The 80’s hero was a classic Mumbai tapori (street ruffian) with his street smart ways and Bambaiya Hindi. The 90’s was all about the city’s infamous underworld. This trend continued into the next millennium with the Company and Sarkar series in 2000. Oscar nominated films like Slumdog Millionaire and Salaam Bombay were all about the Mumbai’s underbelly. To add a dash of colour, filmmakers threw in a fisherwoman dance sequence or a song shot in the famous Dhobi Ghaat of Mumbai (remember Aa Dhoop Malun Main from Fiza?). Most college romances were filmed at either Xavier’s, Sofia’s or Wilson college campuses.

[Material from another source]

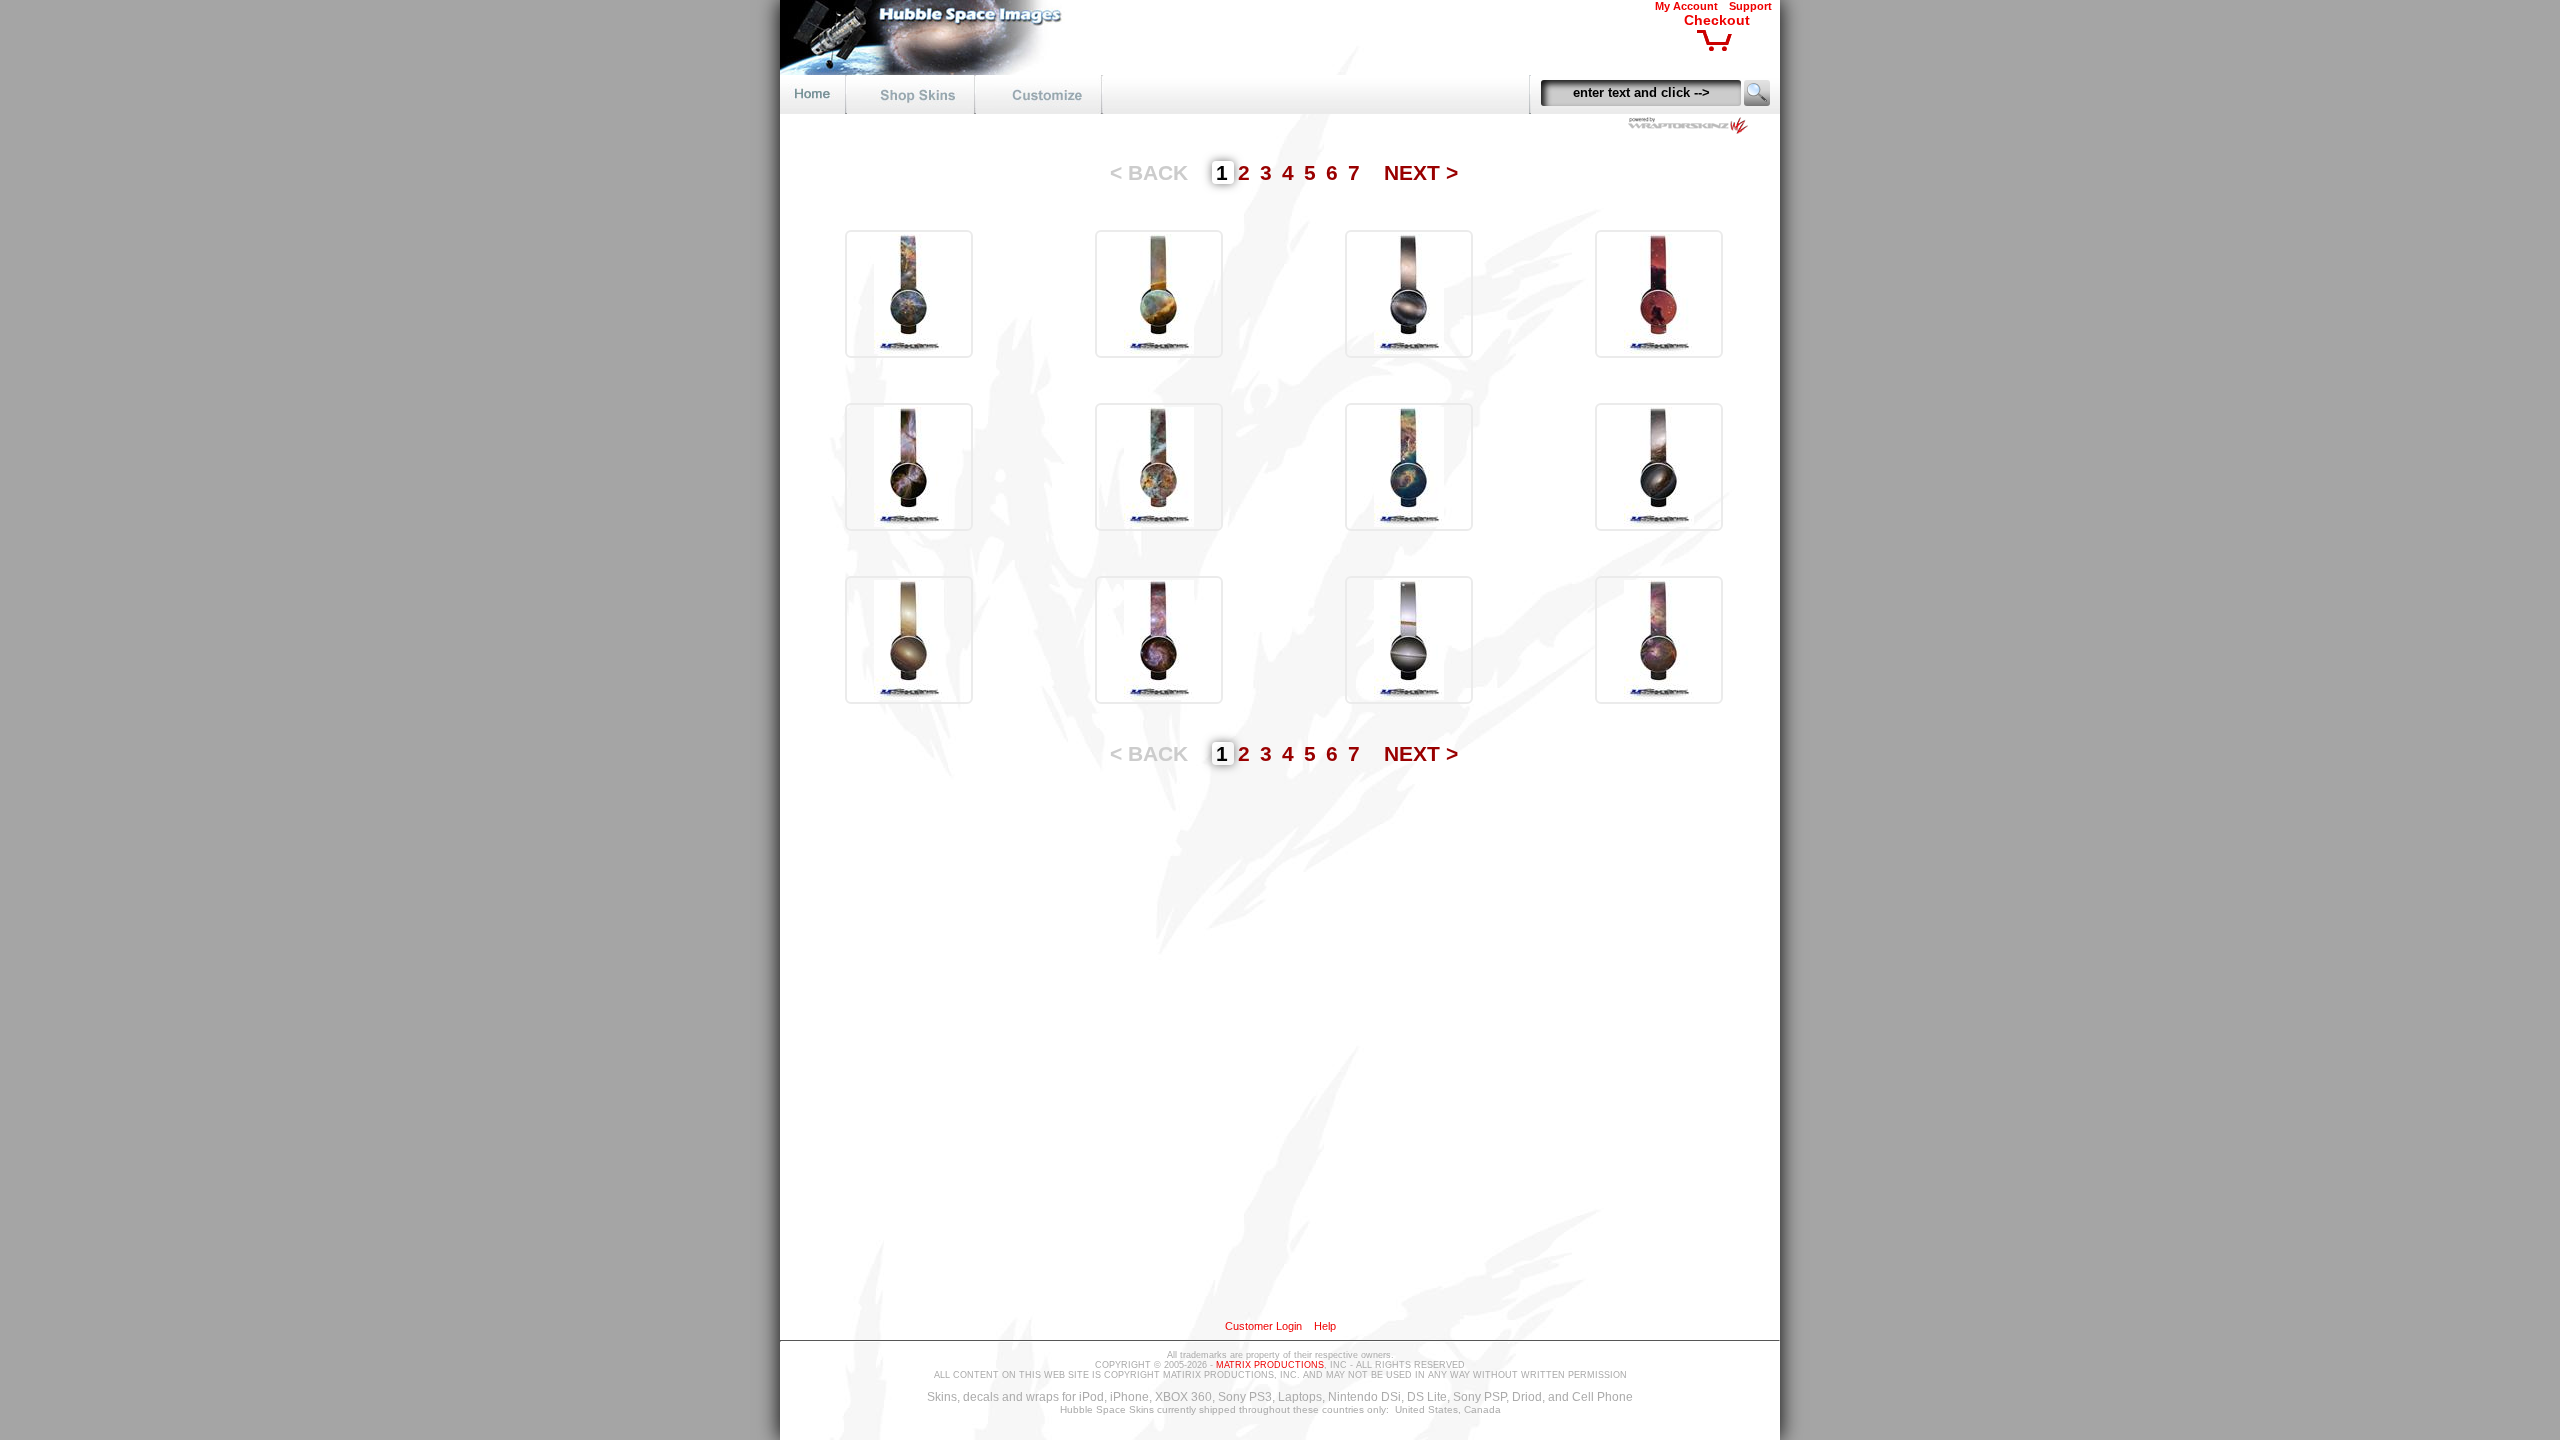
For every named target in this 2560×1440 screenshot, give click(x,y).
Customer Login (1263, 1326)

In times gone by, the location was just incidental. In contrast, today’s movies use the location to tell a story. So if your story is about terror or the underworld, now filmmakers distinctly show the shades of the city and how the character of the city lends itself to the particular story. So a Black Friday has a brilliant chase sequence showing the slums of Mumbai, and Aamir has to show the character of the Muslim neighbourhoods to show the lead character’s conflict around the faith he grew up with. Both movies show the city in a raw form, just as it is. The latest Kiran Rao movie though takes it to a new level, with shots of the city as seen through a handycam - the perfect way to show the city with all its rough edges.

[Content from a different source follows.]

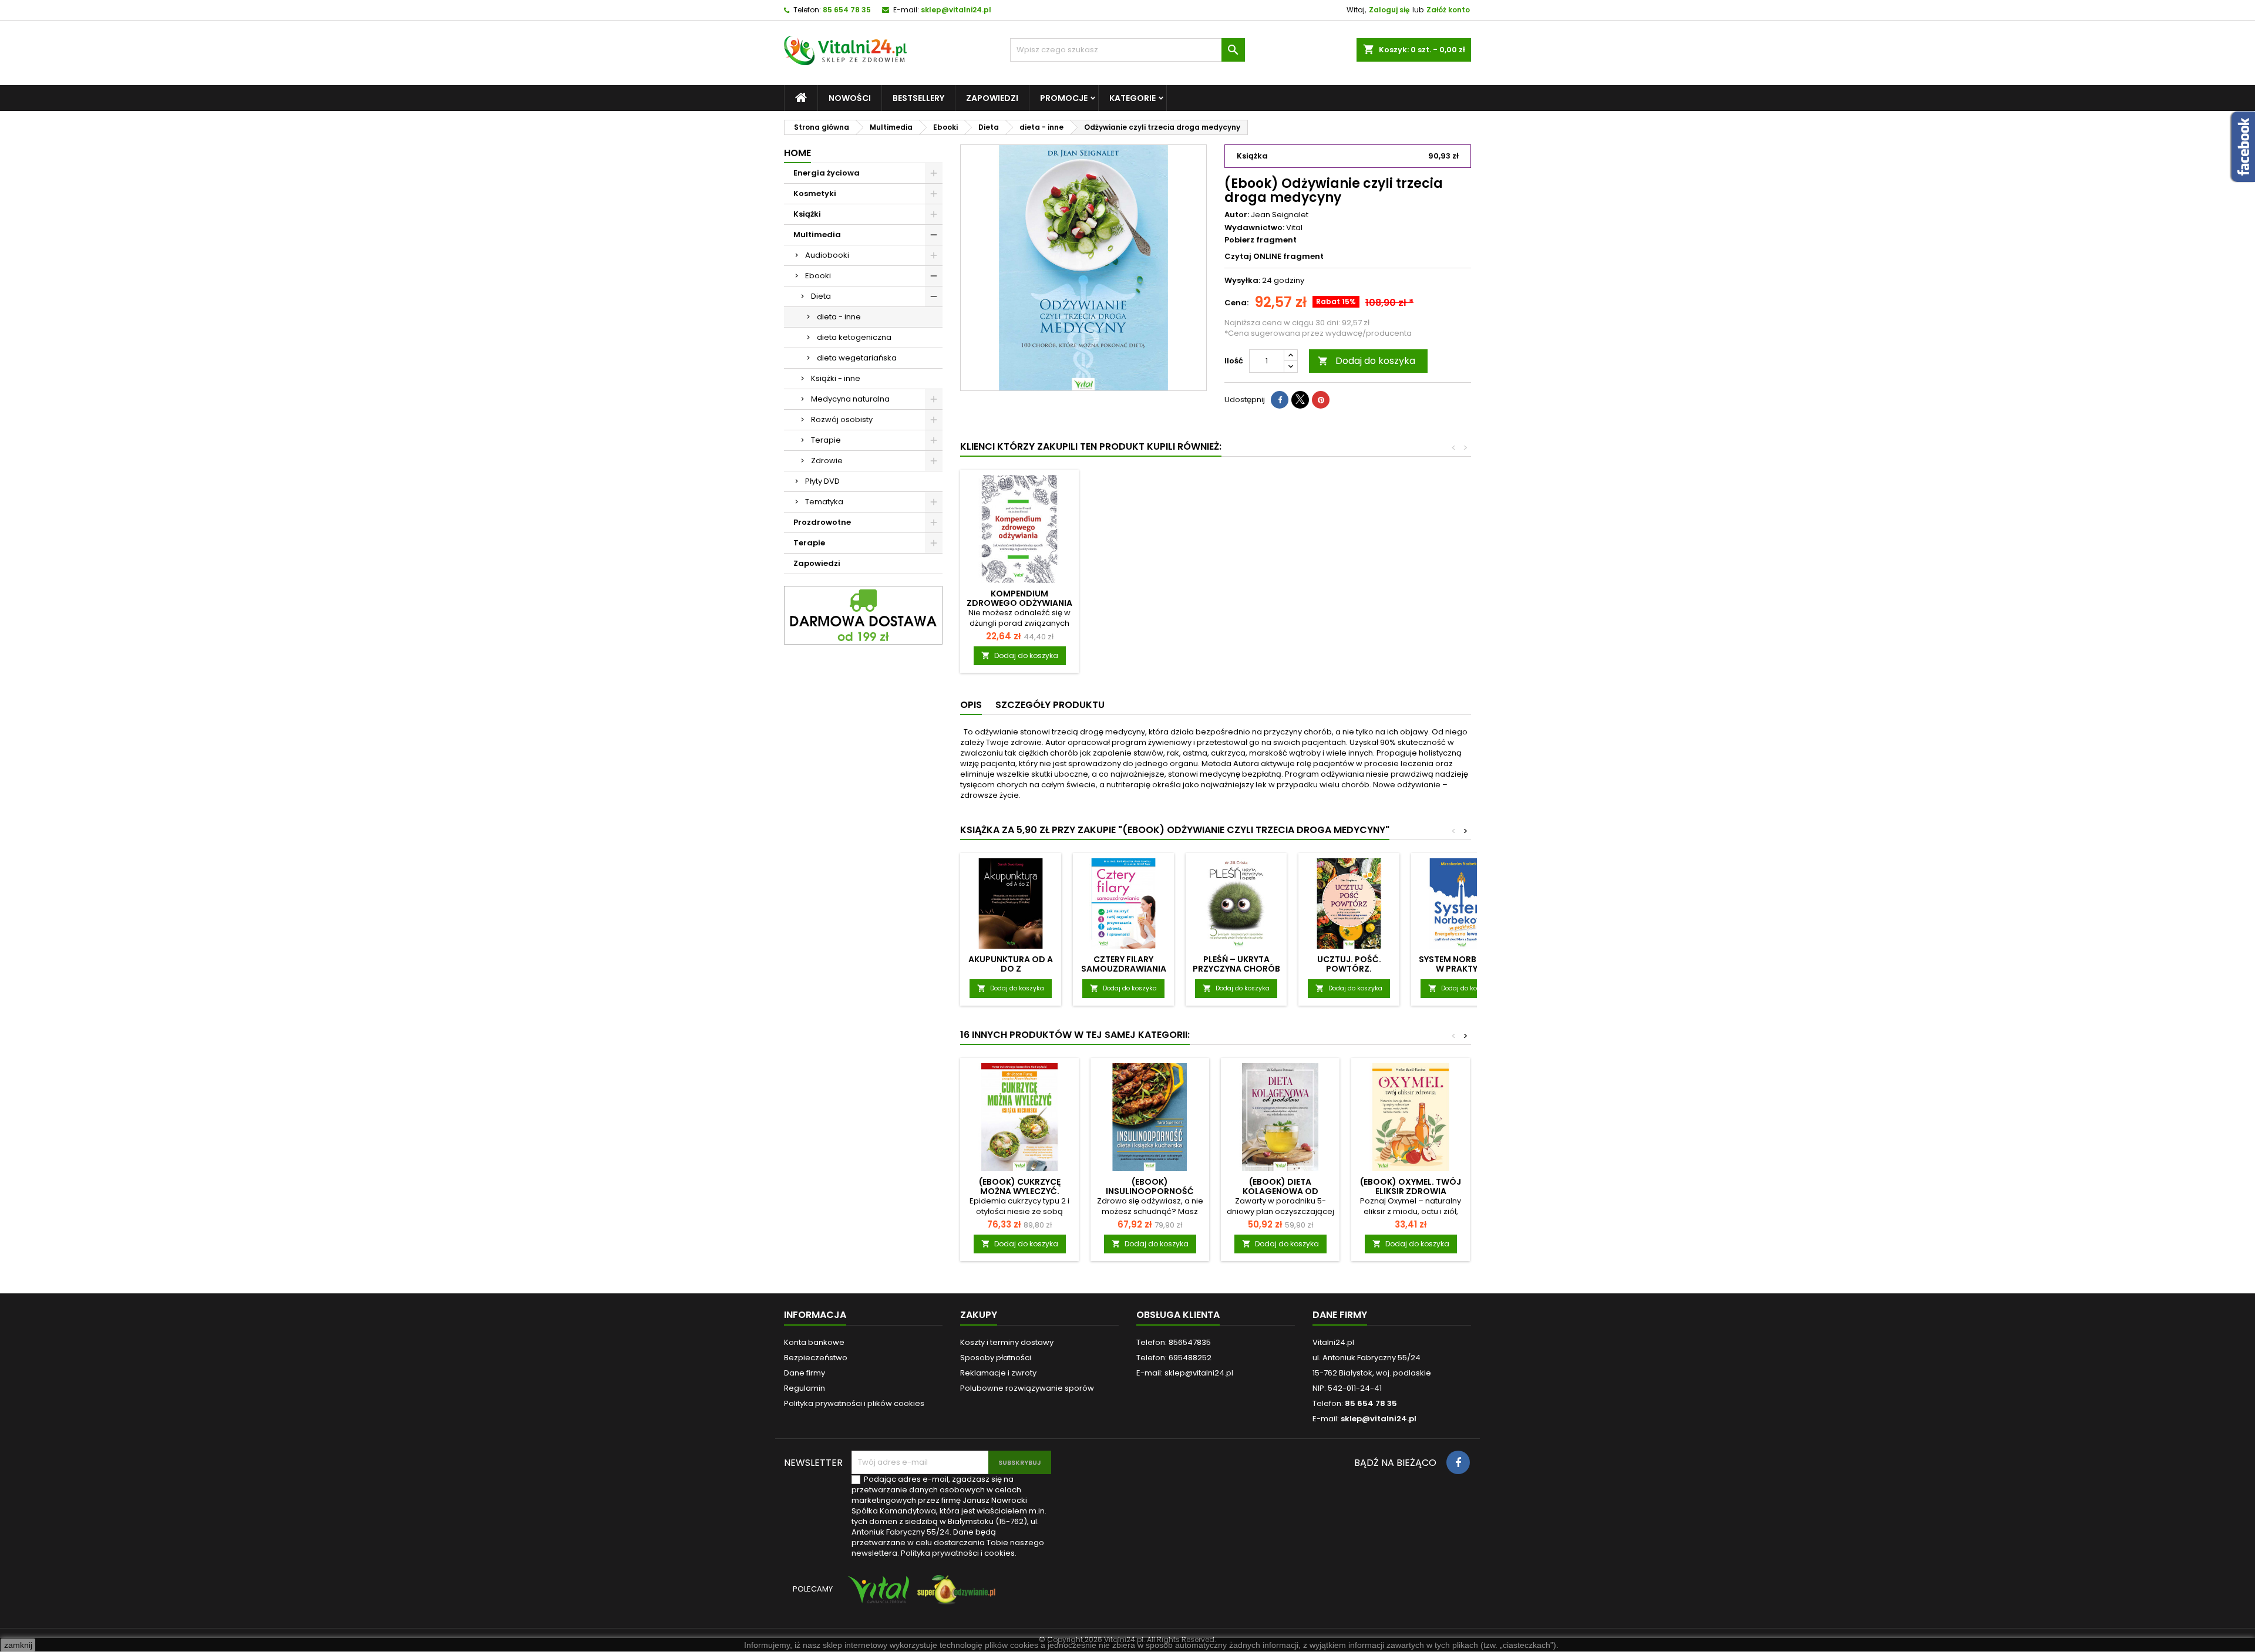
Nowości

While Mumbai and Delhi have always competed in all other fields, Mumbai’s supremacy as a film location had remained unchallenged till now. Yes, there were the detours to Switzerland and Kashmir for love songs, but the basic location was predominantly Mumbai. But in the last few years, with the advent of filmmakers like Rakeysh Om Prakash and Dibakar Bannerjee, Delhi has suddenly become a huge draw for film shoots. In fact, Delhi has become the new location for love. With its wide roads and iconic monuments, it provides the perfect backdrop for romantic songs.
Perhaps the film that first presented a modern, stylised Delhi was Rang De Basanti. The film being a political one, inevitably had to be based in India’s political capital. Delhi 6 on the other hand, shows a romanticised version of Delhi. A city caught in the glory of its past and inching towards a globalised future, a reality of all Indian metros today. Dibakar Bannerjee’s movies however present the underbelly of Delhi effectively. Khosla Ka Ghosla is a brash depiction of the land mafia nexus. In Oye Lucky, Lucky Oye, Bannerjee explores the attitudes of South Delhi’s middle class, a perfect example of which is Archana Puran Singh’s character. While Love, Sex aur Dhokha talks about the everyday crime and sex rackets in the capital.
Another film maker who swears by Delhi for his romantic outings is Imtiaz Ali. His Love Aaj Kal explores the city in a lovers’ day out song. Most of his films have centered around North India. But its not just the beautiful monuments and old neighbourhoods that capture the attention of the filmmakers. Delhi with its distinct Jaat lingo presents a unique auditory experience. The recent Band Baaja Baarat is a perfect example of the joy of Dilli lingo. In fact most of the recent hit songs are the typical brash Punjabi numbers. Thought unlike in the 80’s, these are not folksy Bhangra numbers, but songs with the kind of sound you would hear emanating from a car speeding by on a Delhi highway.
Filmmakers maintain that they do not have any favouritism when it comes to which city to shoot in. They of course say it was influenced by the demands of the script. However, in the last few years, there seems to be a clear divide with many experimental filmmakers choosing Delhi as their base, whereas Mumbai still gets the lion’s share of commercial masala flicks. The winner here of course is cinematography, as filmmakers now prefer to let their cameras linger on the character of the city, using the city as a means to take their story forward. With many future projects planned in Delhi, one wonders which city would be the future film capital of the country.
Which is your favourite city and which movie do you think depicts it the best?